In a rather surprising move, AMD has ended support for the AMD Radeon R9 Fury and X all preceding GCN-based graphics cards. This isn’t being taken well by the community at all as the Fiji-based Fury X was launched in 2015 alongside the GeForce GTX 980 Ti. NVIDIA is still supporting the Maxwell-based offerings, and only recently announced the discontinuation notice for the Kepler lineup six months in advance.
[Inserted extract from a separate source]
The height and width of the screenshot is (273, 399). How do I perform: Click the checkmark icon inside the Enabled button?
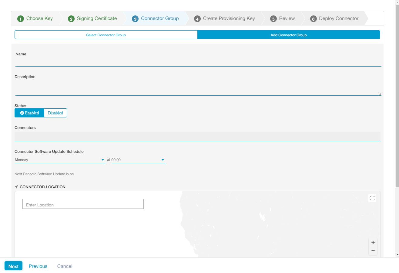point(22,113)
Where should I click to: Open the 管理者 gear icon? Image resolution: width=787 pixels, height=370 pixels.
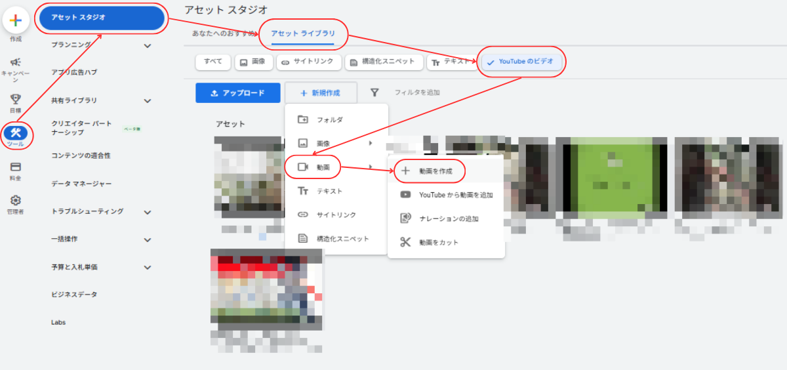[x=16, y=201]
Alongside the experimental HBM card, AMD is also discontinuing support for the 200 and 300 series lineup, in addition to the HD 7000 and 8000 series. The latter comes as no surprise, but the former should have gotten at least another 6-12 months of driver support. Usually, vendors offer driver support for graphics cards for up to 10 years, and this definitely comes as a bit of a shock. Furthermore, the fact that the company didn’t notify users in advance is another stab in the back.
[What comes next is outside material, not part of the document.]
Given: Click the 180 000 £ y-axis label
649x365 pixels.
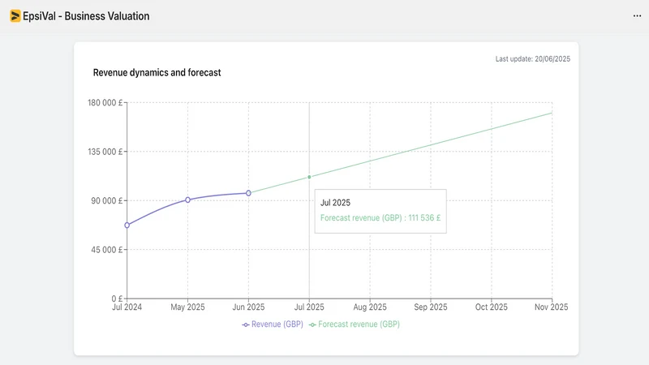Looking at the screenshot, I should (105, 103).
AMD isn’t really known for its day 0 driver support, and this decision certainly doesn’t make it look any better. The fact that NVIDIA is expected to support the Maxwell series for another 3-5 years is just going to make it worse for Radeon. More interestingly, this discontinuation comes on the same day as the launch of the much-anticipated FidelityFX Super Resolution upsampling technique. Although the older parts should technically still support FSR, the performance will be a notch below.